How could we not be happy on International Happiness Day, our third morning in Bhutan, finishing our coffee and delicious dosas, those thin crepes served with spiced potatoes? After driving in Oman for 17 days, Magellan was enjoying the prospect of Tashi, our driver from Wind Horse Tours, Treks & Expeditions, at the wheel on the climb up to Dochula Pass. And at making Tashi and Namgyel, the Wind Horse “boys”, laugh at his zany approach to speaking their language.

Despite the attempts of Namgyel, our guide, to teach us a new word every day starting with “hello” (ku-zu-zang-po), Magellan wasn’t mastering Dzongkha. However, “rasha,” their word for cooked lamb, had caught his eye on a dinner menu. So instead of learning cursory phrases, he substituted “rasha” for everything, frequently causing the four of us to burst out laughing at its absurdity. “So what do you know about GNH?” Namgyel asked us that morning. “Rasha,” Magellan replied.

Before we tell you about one of our many days of happiness in this little country (Nova Scotia is larger), here’s what we learned about Bhutan’s main commodity, Gross National Happiness (GNH).

Can you imagine a country so enlightened its legal code declared that “If the Government cannot create happiness for its people, there is no purpose for the Government to exist”—in 1729?
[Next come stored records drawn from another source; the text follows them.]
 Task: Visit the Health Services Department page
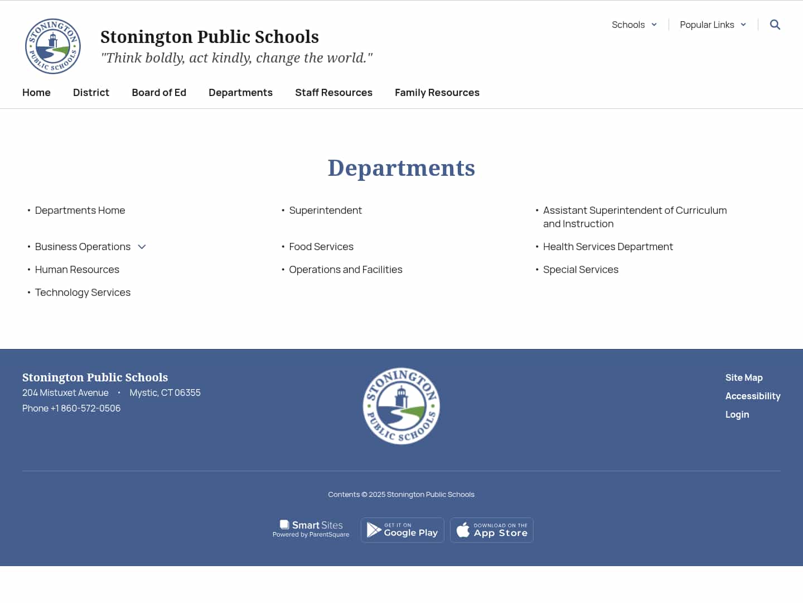pyautogui.click(x=608, y=246)
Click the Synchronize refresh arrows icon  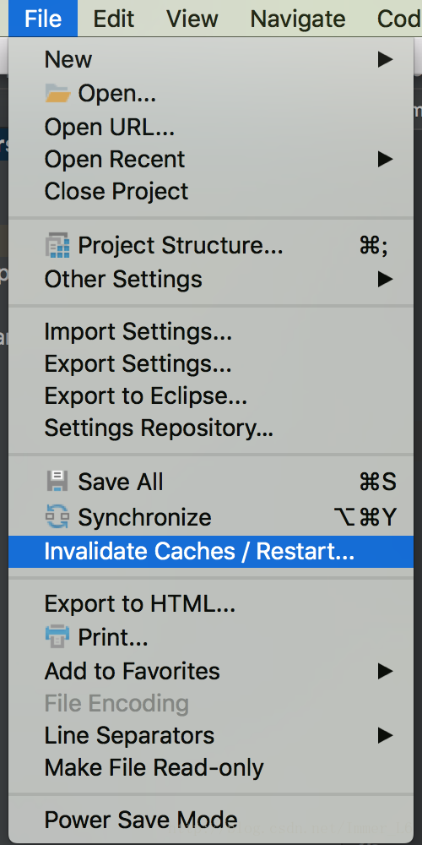pos(57,517)
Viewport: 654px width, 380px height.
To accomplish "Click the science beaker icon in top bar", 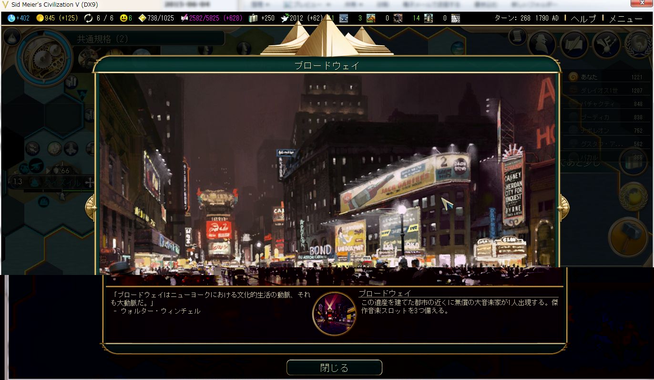I will pos(11,18).
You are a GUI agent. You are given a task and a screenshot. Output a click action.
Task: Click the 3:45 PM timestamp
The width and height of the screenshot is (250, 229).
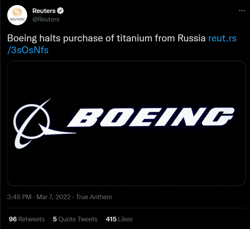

In past centuries, Bhutan’s happiness was described by the phrase “Gakid Pelzom”—the holistic union of happiness, peace and prosperity. When the hereditary Fourth Dragon King of Bhutan, Jigme Singye Wangchuck, introduced the term “GNH” in 1972, the world wasn’t paying much attention to this mountainous country landlocked by China and India with a population of less than 300,000 and fewer than 300 visitors annually.
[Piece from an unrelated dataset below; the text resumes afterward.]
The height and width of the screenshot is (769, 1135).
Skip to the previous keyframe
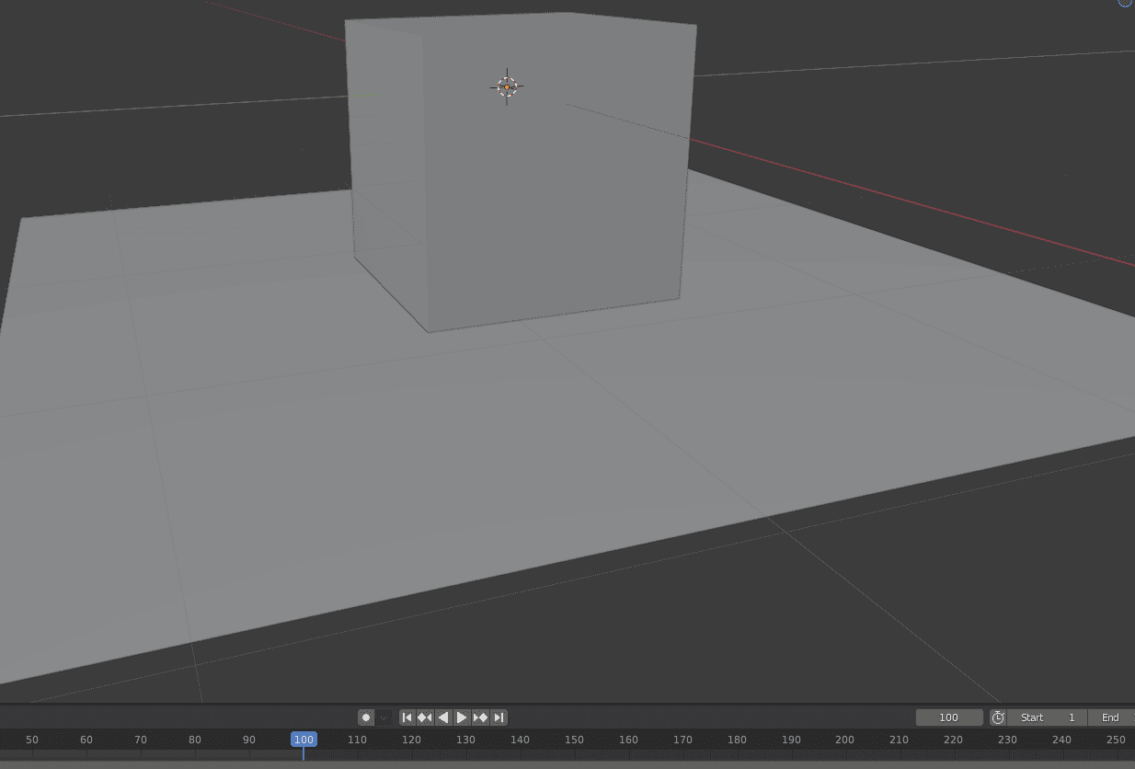pos(425,717)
The country became a democracy in 2008 under the young King Jigme Khesar Namgyel Wangchuck, and in 2012, Bhutan led the proposal to the United Nations that resulted in the General Assembly adopting March 20 as International Happiness Day. This made GNH more of a globally recognized acronym as well as a hallmark of this Himalayan kingdom.

In A Splendid Isolation: Lessons on Happiness from the Kingdom of Bhutan, the best resource we’ve found on GNH, Madeline Drexler says what makes GNH so brilliant is that it turns the term Gross National Product on its head….

We measure what we value. GNH reminds us that we can’t rely on an assessment of quantity to reflect our quality of life…. Bhutan took the novel stance that what was important was not the pace of development, but the reflective deliberation behind it. GNH turns the metrics of the material into the metrics of the spirit.

With the UN and World Bank wanting quantification, Bhutan came up with nine domains to measure GNH:

  1. Good governance (like Canada, Bhutan is a constitutional monarchy and has been since 1907. The 35-year-old King Jigme Khesar Namgyel Wangchuk was revered by everyone we met)
  2. Psychological well-being (we’ve never seen so many smiling faces in one country)
  3. Balanced time use
  4. Community vitality (including relationships with others and rates of volunteerism)
  5. Health (healthcare is free)
  6. Education (also free)
  7. Culture (theirs is über unique)
  8. Living standards (including having meaningful work, not just per-capita income. In the past, with 70% of the population in rural areas, a civil service job was easy enough to get for urban dwellers. With the recent migration to the cities, this is changing)
  9. Ecological diversity and resilience (including how people perceive the quality of their surroundings)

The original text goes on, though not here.